Maritime Logistics Professional

Share slow steaming benefits, say shippers in poll

Posted to Far East Maritime (by on July 26, 2011

Two reports were published this week that put the boot into container shipping line practices.

The first to come out was on slow steaming and its effects on Asia pacific supply chains. US-based logistics operator BDP International conducted a global survey of importers and exporters and their responses highlighted the deeply unpopular practice of slowing ships.

According to the survey, slow steaming impacts 92 percent of Asia Pacific businesses involved in international trade. The impact manifests itself in the area of customer service where 58 percent of companies said they were unable to deliver goods on time or experienced difficulties meeting their commitments to customers.

Another big area of displeasure was in inventory levels, where companies either could not get parts in time or were forced to hold more inventory than before slow steaming was introduced.

But the majority of respondents felt the carriers should share the financial benefits of slowing down vessels with their customers, who are being forced to adjust their supply chains and shoulder the associated cost and falling service burdens.

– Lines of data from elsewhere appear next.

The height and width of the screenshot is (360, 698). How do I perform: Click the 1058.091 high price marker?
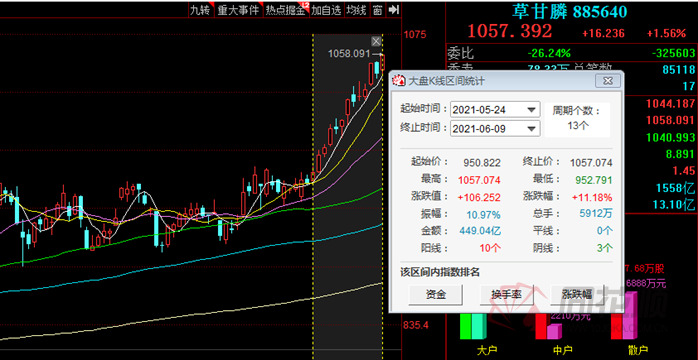coord(349,54)
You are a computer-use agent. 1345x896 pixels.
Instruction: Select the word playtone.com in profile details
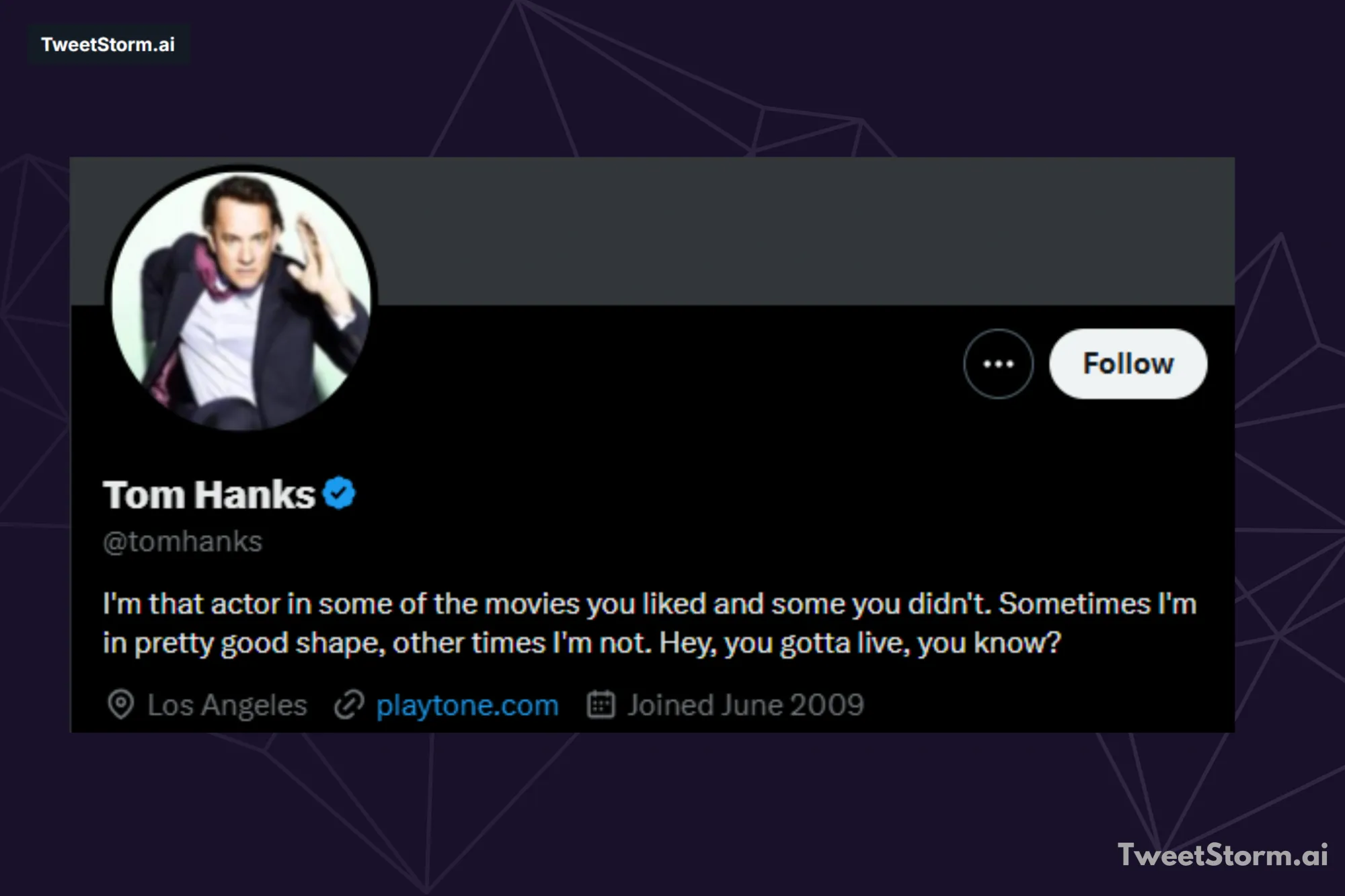pos(467,705)
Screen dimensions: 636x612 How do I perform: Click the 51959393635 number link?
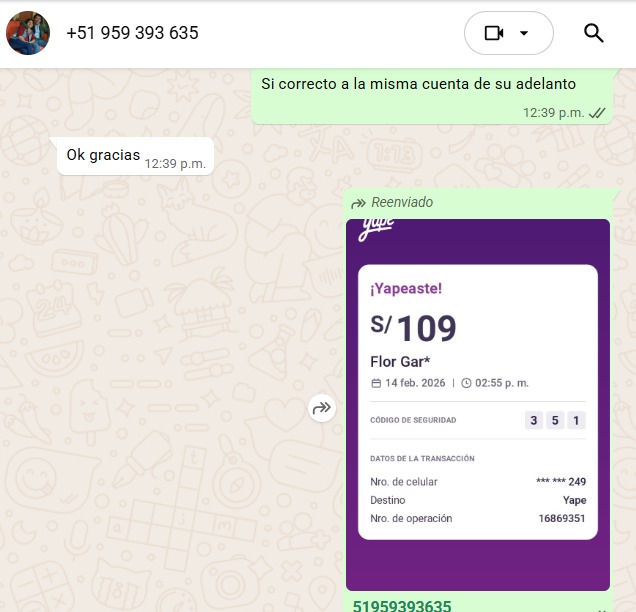[x=402, y=606]
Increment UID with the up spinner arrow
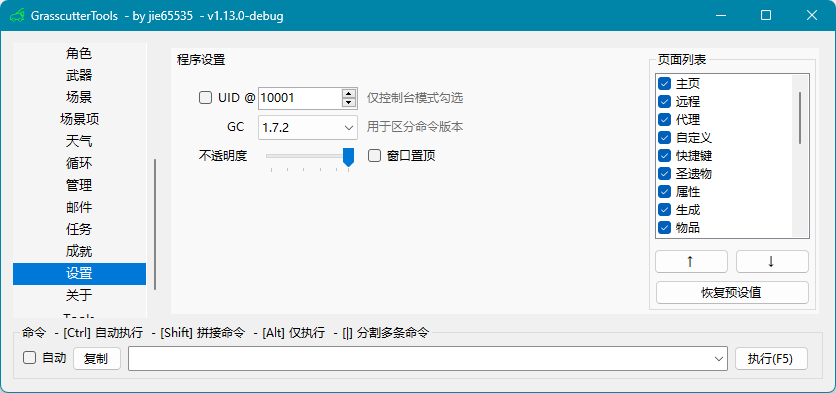The width and height of the screenshot is (836, 393). pyautogui.click(x=349, y=93)
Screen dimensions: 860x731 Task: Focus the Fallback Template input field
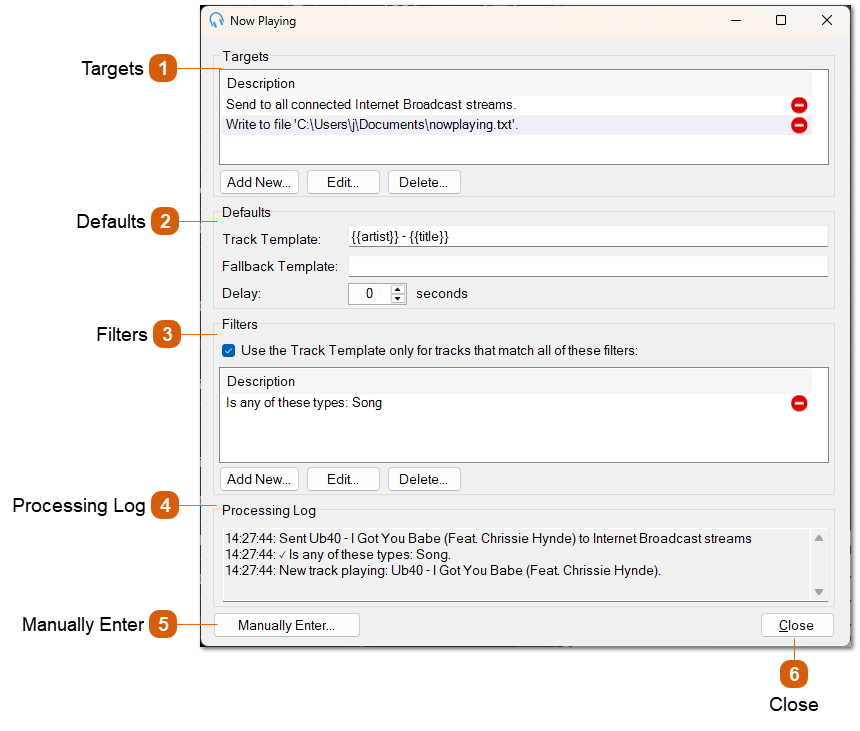(587, 266)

They want rates to be lowered and the savings by slow steaming to offset any future increases.

This is a fully understandable position by shippers, but it is hard to see where rates could be reduced. Asia-Europe freight rates are way down, as are those on the transpacific, all a result of slowing demand and too much capacity.

So shippers may be forced to employ additional planning and carry a bit more inventory, but if rates fell much more, the lines would be paying shippers to carry their cargo.

The second interesting take on the container shipping business was contained in the ComPair Data, Rate-Capacity Nexus Report.

Following the first quarter demand slide, lines responded by poorly managing capacity on key trade lanes to and from North America in the second quarter, according to the report.

This saw contract rates declining sharply and liner profitability following suit.

No one seems to understand the business plan of the container lines, which appears to be a “maintain market share at all costs” approach.

With all the surplus capacity floating around or on the way, those costs continue to mount. Shipping line accountants may as well put all their black ink back in storage and bump up inventory levels of the red stuff because it will come in handy for the next set of financial results.